WHAT YOU NEED TO DO: Compute how many lines in the data below hold the word "computer", then report that number with nothing else.

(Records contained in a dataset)
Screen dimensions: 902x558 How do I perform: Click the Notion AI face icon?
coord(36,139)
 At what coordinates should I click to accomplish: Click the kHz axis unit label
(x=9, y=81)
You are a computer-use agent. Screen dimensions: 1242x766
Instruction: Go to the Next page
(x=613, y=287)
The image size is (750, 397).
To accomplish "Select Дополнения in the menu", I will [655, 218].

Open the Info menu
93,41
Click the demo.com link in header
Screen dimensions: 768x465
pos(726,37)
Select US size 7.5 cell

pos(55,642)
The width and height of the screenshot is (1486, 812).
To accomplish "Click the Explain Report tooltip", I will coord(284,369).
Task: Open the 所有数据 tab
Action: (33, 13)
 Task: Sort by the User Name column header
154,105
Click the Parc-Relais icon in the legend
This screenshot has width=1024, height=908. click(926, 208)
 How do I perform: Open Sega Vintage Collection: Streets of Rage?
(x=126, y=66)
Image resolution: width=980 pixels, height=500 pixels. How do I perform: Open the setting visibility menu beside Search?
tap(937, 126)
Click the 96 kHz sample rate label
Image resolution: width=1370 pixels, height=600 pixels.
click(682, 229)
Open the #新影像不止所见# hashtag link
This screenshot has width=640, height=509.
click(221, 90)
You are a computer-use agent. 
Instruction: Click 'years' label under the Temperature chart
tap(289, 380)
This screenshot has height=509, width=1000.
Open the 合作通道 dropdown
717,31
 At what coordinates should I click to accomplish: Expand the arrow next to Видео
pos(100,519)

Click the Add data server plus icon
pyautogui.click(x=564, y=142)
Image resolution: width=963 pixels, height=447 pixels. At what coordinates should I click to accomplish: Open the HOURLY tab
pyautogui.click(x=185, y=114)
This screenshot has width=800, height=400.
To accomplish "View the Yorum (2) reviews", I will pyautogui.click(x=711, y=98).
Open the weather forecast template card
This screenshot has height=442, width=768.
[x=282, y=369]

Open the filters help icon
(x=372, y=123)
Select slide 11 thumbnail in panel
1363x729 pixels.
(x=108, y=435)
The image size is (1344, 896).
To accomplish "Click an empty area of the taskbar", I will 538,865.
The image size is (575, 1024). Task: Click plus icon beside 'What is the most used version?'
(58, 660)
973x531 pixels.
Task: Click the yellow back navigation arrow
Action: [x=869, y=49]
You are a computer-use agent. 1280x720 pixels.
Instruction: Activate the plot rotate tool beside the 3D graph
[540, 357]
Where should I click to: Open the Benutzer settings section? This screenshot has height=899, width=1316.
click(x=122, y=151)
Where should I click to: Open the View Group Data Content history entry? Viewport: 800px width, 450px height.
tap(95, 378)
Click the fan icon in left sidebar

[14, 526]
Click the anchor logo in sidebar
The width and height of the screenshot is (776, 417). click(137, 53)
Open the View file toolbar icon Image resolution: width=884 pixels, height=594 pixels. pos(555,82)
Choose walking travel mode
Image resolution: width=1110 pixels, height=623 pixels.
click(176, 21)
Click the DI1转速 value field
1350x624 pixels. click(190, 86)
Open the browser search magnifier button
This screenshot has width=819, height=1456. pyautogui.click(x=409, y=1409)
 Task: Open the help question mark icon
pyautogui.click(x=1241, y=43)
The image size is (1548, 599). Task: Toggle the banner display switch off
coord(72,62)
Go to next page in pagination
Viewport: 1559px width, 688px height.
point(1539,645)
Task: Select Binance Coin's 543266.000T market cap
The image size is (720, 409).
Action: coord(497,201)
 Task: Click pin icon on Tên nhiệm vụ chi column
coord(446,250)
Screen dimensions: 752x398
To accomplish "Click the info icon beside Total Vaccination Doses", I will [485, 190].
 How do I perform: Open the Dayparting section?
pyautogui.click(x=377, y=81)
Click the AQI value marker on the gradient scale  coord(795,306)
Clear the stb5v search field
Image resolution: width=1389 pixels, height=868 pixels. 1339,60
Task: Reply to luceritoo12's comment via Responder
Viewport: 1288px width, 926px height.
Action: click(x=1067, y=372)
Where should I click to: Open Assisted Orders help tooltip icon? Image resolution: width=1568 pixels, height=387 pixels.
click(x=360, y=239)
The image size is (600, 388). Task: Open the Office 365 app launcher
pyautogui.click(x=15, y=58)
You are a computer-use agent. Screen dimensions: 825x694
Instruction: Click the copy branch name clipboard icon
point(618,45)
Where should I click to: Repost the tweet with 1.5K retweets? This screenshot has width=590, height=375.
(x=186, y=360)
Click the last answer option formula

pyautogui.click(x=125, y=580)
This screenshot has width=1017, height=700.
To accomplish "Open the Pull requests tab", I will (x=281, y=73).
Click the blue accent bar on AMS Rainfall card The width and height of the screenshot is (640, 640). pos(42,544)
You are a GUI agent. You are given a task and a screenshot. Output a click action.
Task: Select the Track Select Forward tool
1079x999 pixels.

SOLUTION FOR THIS PROBLEM: 4